今日の午前中だって、山に登る前に、僕がちょっと『鬼』って言っただけなのに、それだけで殺されそうになったからだ。
なので、ここは灰玄の気が済むまで、語らせておくのが得策だろう。
さわらぬ殺人陰陽師に殺生なしである。
「まあ、今言った【波動思念法】の『四大思念』が、【精神思念法】の根幹になる四大基本ってわけ。アンタに分かりやすく説明するなら──まず『波動壮丈』からがいいわね。この『波動壮丈』が【精神思念法】の一番重要な基本で、肉体の持久力や、身体能力や、精神力や、生命力や、治癒力を向上させて、【呪詛思念法】による肉体への負担や疲労や精神力の消耗を減らす。それと、老化もかなり遅くなるわね。そして、五感も向上する。動体視力や聴力や、まあ──その他もろもろあるけれど、修練すれば応用で気配を消したり、逆に周囲の気配を察知することもできる。つまり、何度も言うけれど『四大思念』の中で一番重要な基本でもあり、使い方次第で、一番応用力がある【波動思念法】よ」
…………なんだか、頭が痛くなってきた。
「次に『波動烈堅』。これは肉体を鋼のようにして、鉄壁の守りが可能になる。説明するまでも無いけれど、肉体が鋼のようになるってことは、守りだけでは無くて、攻撃にも使える。感覚としては、手足や体全体が鋼のようになり、鋼みたいに堅い拳打や蹴りが可能となる」
淡々と話しながら説明している灰玄は──なんだか学校の先生みたいだ。
服装も朝と同じだから、まさに先生そのものと言った感じである。
でも、真っ白なワイシャツは、朝と同様に皺一つ無い、今クリーニングしてきたばかりのように綺麗だから、きっとワイシャツは取り替えて来たのだろう。
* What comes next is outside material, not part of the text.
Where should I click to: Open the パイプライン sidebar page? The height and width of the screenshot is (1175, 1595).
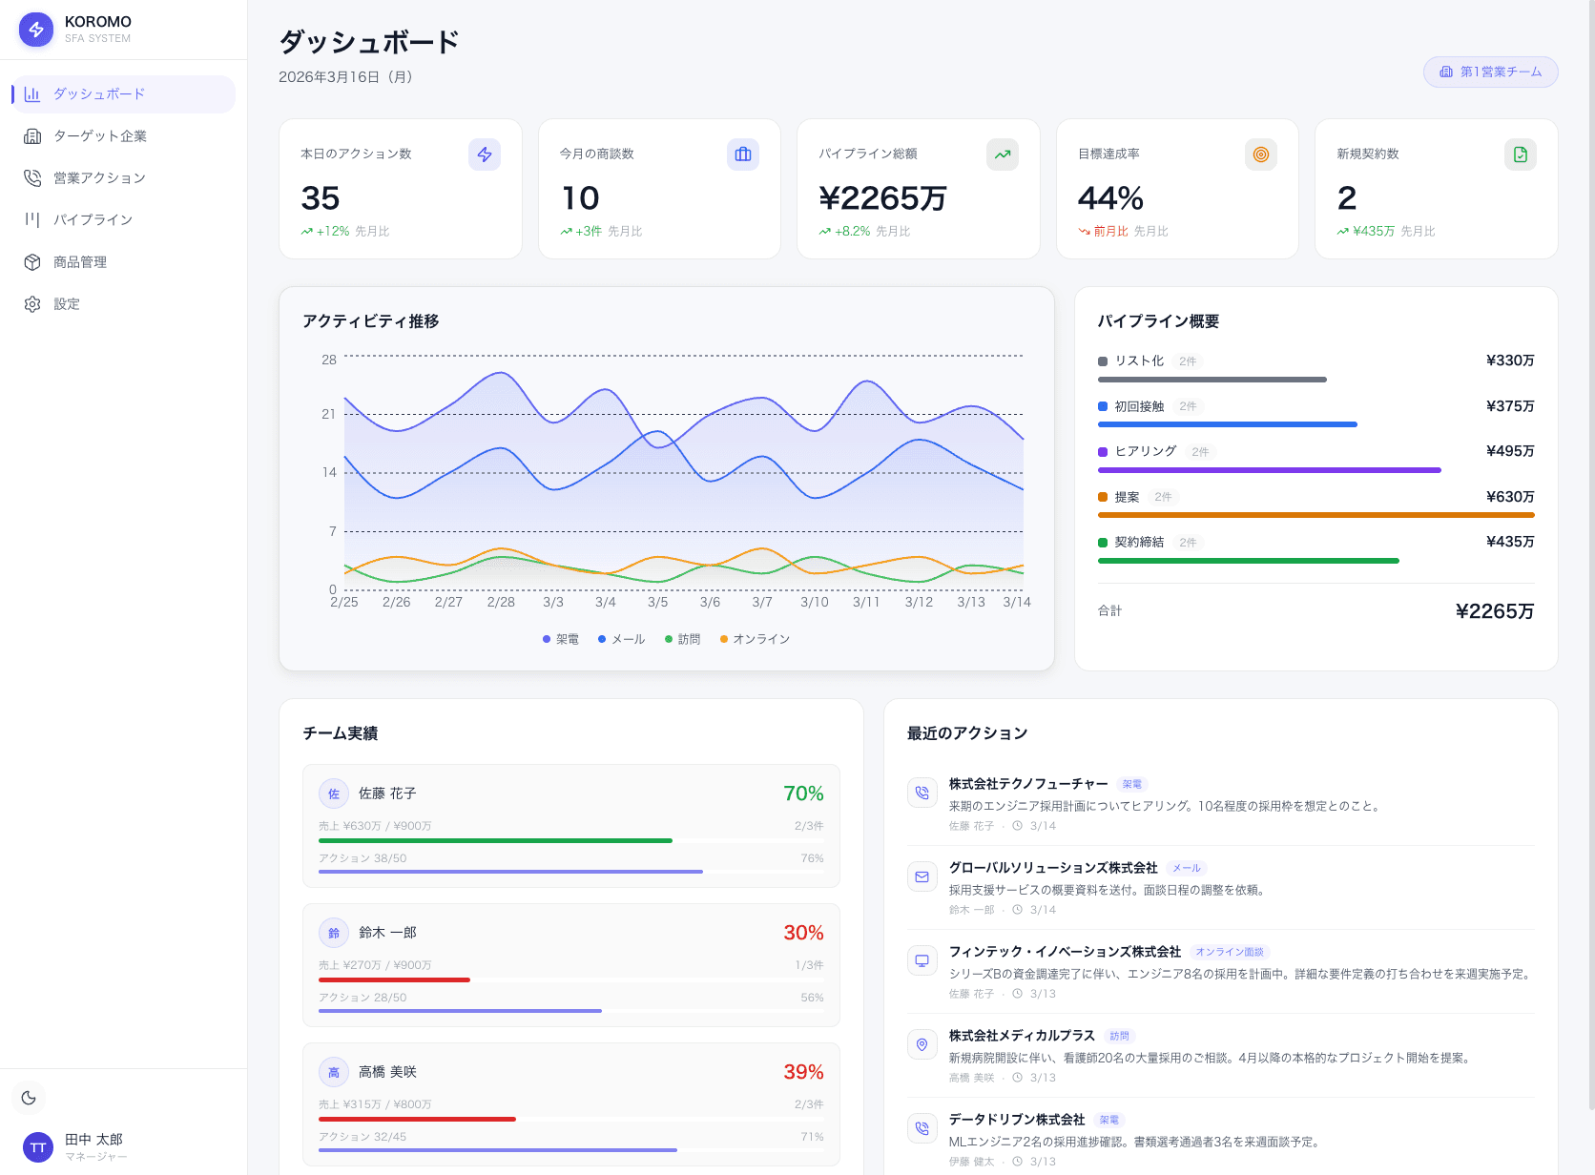click(x=93, y=220)
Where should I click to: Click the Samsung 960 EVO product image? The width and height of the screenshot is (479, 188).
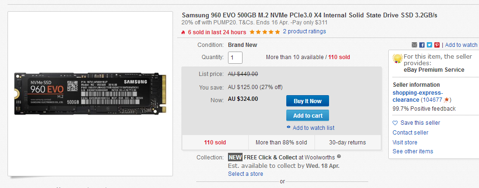(90, 94)
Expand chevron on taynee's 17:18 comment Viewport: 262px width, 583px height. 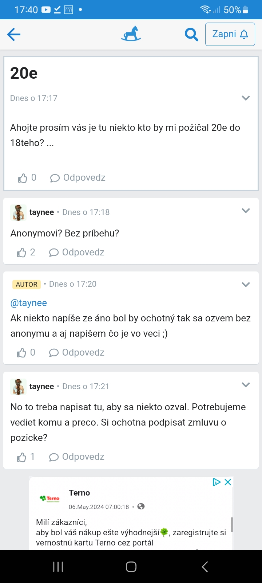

「三つ目が『波動爪牙』。これはちょっと、説明が難しいわね。なんて言うか……見た目は変わらないけれど、四肢が刃物になった感じよ。例えば、拳打や蹴りで相手を攻撃したら、それが斬撃になるってこと。つまり、『波動爪牙』で木や岩を殴ると、スパッと斬れる感じよ。それと、単純な打撃の破壊力も増すから、斬撃を出さなくても普通に鉄の壁とかを殴るだけで、破壊できるわね」
「鉄の壁……。えっと──つまり斬るか殴るかは自分で選択できて、攻撃力が爆発的に上がるってことで──いいのか?」
黙っていようと思っていたのに、いつもの癖で軽く質問してしまった。
「まあ、そんなとこ。でもその分、肉体に戻ってくる反動も強いから、『波動烈堅』で体を守らないと、その反動で自分の体が使い物にならなくなるけれどね」
「使い物にって……」
「そして最後の基本が『波動脚煌』。これは脚に力を集中させて、脚力と脚速を上げる。速く移動したり、脚力で地面を蹴って上空に飛んだり、応用で体全体の身体速度も上がるわね。例えば、拳打による打撃の速度も向上するから、脚速だけじゃなくて、拳速も上がるってこと。分かった?」
「ま、まあ。分かったよ……」
ていうか、分かるわけ無いだろ……。
灰玄が口にした言葉だって、どのような漢字なのかも分からないのだから。
やれやれ、これが陰陽師用語というやつか。
僕には縁が無いだろうから、どんな漢字なのかも興味無いけど。
と言うか──逆に縁なんて持ちたく無い!
「おい小娘。アンタ『木の思念法使い』だから、運がよかったわね」
「────────」
灰玄が心絵に向かって言った──だが、心絵はまるで石像のように微動だにせず、真っすぐ灰玄を見つめて黙っている。
なので、代わりに僕が訊いた。
「なんで運がよかったんだ?」
「だって──もし、この小娘が『土の思念法使い』だったら、この場ですぐに殺してたけど──『木の思念法使い』だから、殺したりはしないってこと。だから、運がよかったわねって言ったのよ」
「……………………」
陰陽師たちの間に、どんな因果関係があるのかは知らないが──やれやれ、これが陰陽師事情というやつか。
その前に灰玄よ。
陰陽師の世界では、殺すという言葉が日常なのかもしれないが。
日本の会話──いや、世界広しと言えど、殺すなんて言葉を日常会話のように平然と言う国なんて、どこにも存在しないぞ。
そう。漫画やアニメや映画を見ていると、当たり前のような顔をして、登場人物たちが殺すと言う台詞を、頻繁に口にしているから、殺すという言葉に対する感覚が麻痺しがちなのだが──なにも知らない子供にとっては悪影響でしかないのである。
僕みたいに普通の生活をしている者は、会話の中に殺すなんて言葉は、例え頭の中で思っても決して口には出さないのだ。
人間社会において、それが平和に暮らすための暗黙のルールなのだから。
もし、匿名を使う某掲示板に、殺すなんて言葉を書き込んだとしたら、それは殺害予告とみなされて逮捕される可能性もある。
つまり、社会から隔離されるわけだ。
それだけ、殺すという言葉は非常に重く、危険で、安易に会話などの中で遣ってはいけないのである。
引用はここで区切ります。